Task objective:
Transcribe the line holding "Task: Click the 5 m/s barb flag symbol" together with every line after it, through the end of the records, exactly and with no pictures.

Available data:

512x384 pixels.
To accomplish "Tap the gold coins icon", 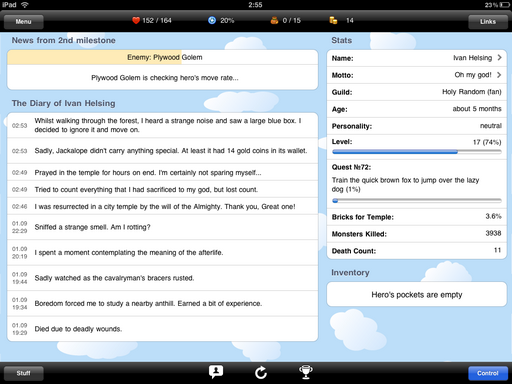I will (x=333, y=21).
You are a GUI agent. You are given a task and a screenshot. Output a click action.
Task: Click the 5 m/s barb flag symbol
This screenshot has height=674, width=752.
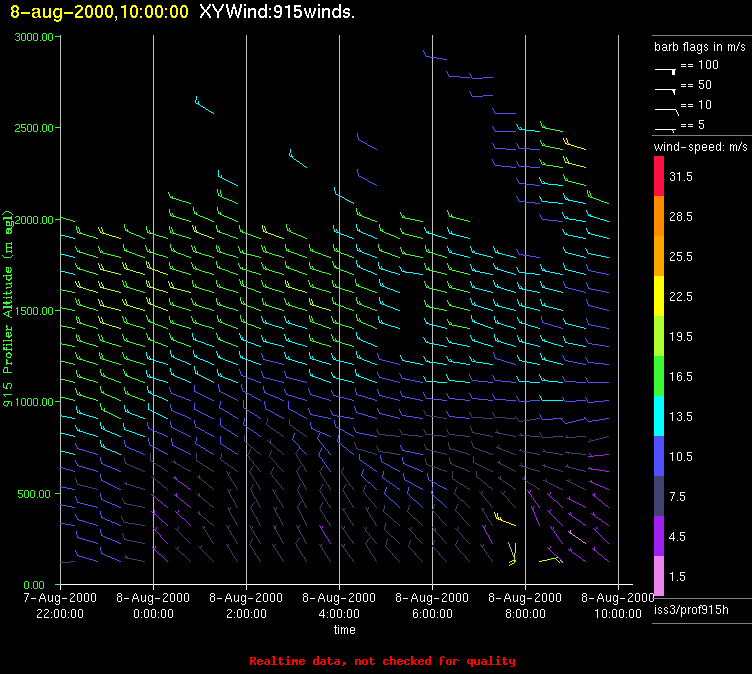point(666,128)
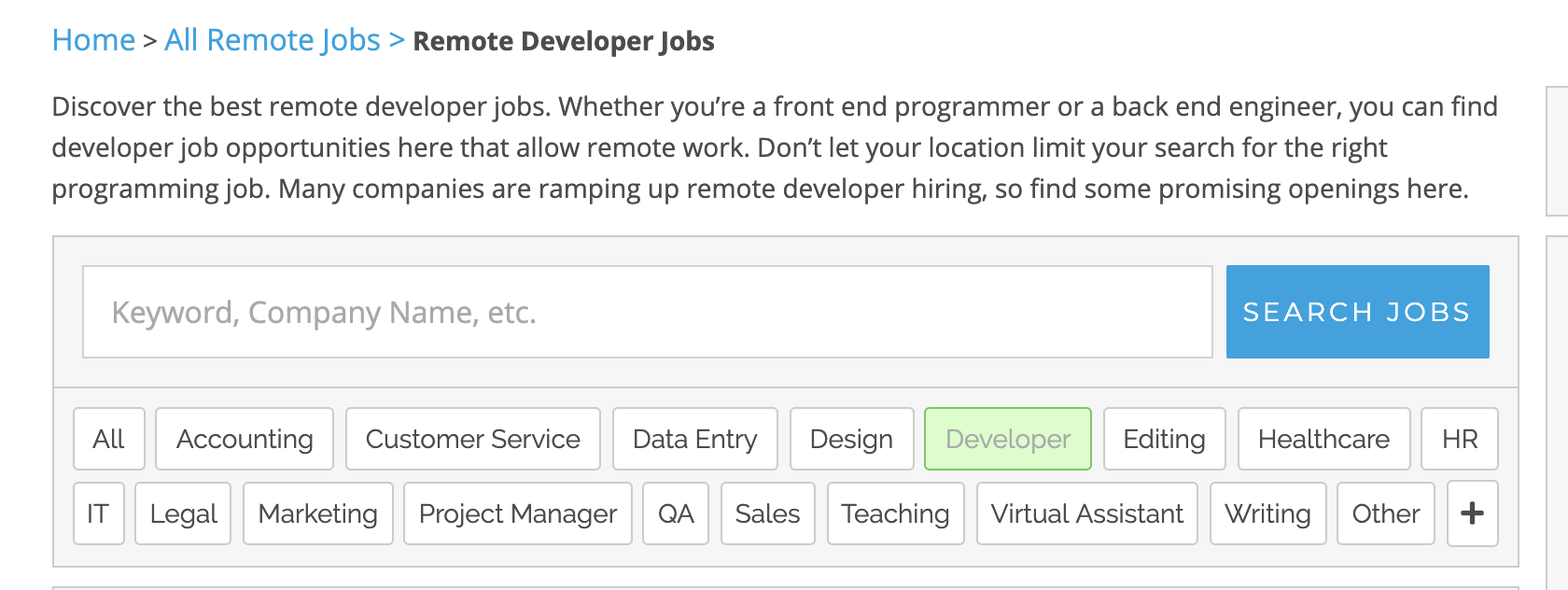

Exercise result:
Task: Click the 5 m/s barb flag symbol
This screenshot has height=674, width=752.
point(666,128)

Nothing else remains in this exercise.